Aujourd’hui, le Saf touche 8 000 nouveau-nés chaque année. Sans compter les personnes atteintes qui s’ignorent, puisque le Saf engendre plus de 400 comorbidités

En cause, notre culture et le manque d’information de la population, mais aussi des professionnels en lien avec des enfants.  “Ça fait moins de dix ans qu’on en entend davantage parler. Et ce, notamment grâce aux associations, comme Saf France, à l’initiative du Safthon, ou Vivre avec le Saf, et des familles, précise Cécile Boscher. Les parents adoptifs ont été assez actifs pour faire connaître le Saf aux professionnels de santé”. 

En 2004, Sylvie, 62 ans, a adopté une fillette d’un an, atteinte de Saf partiel. Il a fallu plus de quinze ans avant que le diagnostic soit posé.  Elle avait du mal à s’endormir, elle ne jouait pas seule, elle a eu des problèmes d’apprentissage, de comportement… On nous a dit que c’était lié à l’attachement, ensuite que c’était la préadolescence, l’adolescence. Mais on avait l’intuition que c’était lié à l’alcool, car un jour, j’ai préparé des lentilles avec un fond de vin rouge et elle nous a fait une crise énorme.
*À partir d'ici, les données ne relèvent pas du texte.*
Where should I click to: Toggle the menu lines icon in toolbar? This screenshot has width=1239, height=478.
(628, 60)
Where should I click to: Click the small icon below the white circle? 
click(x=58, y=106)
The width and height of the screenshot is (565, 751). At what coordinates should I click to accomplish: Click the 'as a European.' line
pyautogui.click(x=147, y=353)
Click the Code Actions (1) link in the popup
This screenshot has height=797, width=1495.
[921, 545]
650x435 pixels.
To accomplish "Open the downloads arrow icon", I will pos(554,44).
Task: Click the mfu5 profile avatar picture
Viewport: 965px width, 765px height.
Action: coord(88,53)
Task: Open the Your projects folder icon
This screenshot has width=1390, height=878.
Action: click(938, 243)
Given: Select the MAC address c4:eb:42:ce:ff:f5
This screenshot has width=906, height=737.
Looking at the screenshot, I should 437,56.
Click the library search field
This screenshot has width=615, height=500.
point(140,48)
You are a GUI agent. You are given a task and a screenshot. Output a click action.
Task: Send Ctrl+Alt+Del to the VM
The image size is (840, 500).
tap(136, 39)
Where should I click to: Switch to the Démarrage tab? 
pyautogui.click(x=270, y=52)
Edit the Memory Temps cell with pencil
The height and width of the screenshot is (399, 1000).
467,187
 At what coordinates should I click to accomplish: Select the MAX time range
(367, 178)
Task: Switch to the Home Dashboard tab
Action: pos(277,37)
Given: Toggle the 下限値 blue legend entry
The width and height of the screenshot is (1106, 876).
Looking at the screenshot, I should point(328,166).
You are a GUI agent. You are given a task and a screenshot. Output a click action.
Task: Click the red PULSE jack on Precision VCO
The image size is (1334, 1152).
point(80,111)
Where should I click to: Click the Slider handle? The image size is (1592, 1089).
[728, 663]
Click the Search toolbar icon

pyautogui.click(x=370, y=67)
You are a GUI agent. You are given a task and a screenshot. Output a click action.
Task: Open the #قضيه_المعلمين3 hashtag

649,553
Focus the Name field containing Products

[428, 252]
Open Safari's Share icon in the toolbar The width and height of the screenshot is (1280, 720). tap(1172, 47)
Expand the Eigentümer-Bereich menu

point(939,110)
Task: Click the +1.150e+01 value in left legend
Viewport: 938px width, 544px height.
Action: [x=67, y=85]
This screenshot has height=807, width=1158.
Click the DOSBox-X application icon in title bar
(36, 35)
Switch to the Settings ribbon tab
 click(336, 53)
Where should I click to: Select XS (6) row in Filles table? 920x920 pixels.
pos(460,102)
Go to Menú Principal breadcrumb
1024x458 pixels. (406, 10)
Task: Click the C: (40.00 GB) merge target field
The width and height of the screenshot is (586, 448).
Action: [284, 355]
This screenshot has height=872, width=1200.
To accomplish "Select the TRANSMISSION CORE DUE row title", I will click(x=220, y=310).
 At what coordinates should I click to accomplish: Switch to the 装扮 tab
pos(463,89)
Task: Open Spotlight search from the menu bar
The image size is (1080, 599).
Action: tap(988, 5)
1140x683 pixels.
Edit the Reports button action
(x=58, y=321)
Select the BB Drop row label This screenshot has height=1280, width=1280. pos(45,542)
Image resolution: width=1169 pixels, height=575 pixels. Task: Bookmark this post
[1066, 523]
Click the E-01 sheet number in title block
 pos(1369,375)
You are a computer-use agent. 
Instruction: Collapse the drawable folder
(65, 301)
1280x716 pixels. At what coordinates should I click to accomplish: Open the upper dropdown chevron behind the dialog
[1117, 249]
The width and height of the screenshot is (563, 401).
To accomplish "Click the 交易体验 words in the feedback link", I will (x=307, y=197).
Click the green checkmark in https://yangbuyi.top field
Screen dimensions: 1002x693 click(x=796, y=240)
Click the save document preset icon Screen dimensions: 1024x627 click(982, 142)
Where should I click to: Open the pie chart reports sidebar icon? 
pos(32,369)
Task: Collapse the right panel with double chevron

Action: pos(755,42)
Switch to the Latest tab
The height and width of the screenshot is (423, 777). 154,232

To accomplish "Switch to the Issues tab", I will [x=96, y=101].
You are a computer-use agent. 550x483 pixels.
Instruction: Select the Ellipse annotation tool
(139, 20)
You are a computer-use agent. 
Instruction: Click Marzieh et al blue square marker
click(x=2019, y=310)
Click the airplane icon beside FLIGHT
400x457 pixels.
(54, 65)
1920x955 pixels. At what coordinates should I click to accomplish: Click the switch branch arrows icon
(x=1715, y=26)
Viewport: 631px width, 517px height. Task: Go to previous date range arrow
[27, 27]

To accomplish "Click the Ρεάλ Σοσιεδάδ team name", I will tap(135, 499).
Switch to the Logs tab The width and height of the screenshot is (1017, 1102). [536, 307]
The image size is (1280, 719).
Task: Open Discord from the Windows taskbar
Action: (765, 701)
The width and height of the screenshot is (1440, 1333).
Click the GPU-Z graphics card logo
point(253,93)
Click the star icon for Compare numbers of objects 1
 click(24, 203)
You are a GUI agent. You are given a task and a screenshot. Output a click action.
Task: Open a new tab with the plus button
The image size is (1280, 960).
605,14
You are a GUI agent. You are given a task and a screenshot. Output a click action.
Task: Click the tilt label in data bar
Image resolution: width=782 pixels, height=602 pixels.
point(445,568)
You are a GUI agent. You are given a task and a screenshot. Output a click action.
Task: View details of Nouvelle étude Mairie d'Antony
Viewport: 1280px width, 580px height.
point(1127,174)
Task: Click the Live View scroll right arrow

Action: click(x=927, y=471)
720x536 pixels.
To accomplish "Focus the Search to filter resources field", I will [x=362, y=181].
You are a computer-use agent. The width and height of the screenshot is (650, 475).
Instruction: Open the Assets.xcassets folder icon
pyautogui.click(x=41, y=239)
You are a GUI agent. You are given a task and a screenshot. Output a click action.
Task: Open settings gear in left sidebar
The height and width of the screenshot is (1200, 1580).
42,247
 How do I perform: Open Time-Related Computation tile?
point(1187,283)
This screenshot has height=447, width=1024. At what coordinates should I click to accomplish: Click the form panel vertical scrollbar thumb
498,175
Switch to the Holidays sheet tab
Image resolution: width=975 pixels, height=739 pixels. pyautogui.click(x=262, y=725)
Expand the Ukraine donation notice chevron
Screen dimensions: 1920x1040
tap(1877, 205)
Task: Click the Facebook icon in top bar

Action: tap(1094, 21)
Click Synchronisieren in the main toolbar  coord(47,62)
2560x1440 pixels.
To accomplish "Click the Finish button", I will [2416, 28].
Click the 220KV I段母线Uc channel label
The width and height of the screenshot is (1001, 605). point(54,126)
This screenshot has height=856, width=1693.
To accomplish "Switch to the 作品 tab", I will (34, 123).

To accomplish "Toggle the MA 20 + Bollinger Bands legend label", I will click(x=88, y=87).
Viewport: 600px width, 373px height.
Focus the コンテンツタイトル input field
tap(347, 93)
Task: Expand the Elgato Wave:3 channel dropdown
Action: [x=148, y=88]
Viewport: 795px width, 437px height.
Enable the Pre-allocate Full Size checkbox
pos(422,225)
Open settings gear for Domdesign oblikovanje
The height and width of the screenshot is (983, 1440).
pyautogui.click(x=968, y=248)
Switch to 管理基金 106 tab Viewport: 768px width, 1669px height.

En tombant sur le site de Vivre avec le Saf, on en était persuadé et on a entamé les démarches de diagnostic.” 

Les associations se battent désormais pour informer et sensibiliser plus tôt le grand public, à la façon des pays Anglo-Saxons, mais aussi pour améliorer la prise en charge des personnes diagnostiquées tardivement.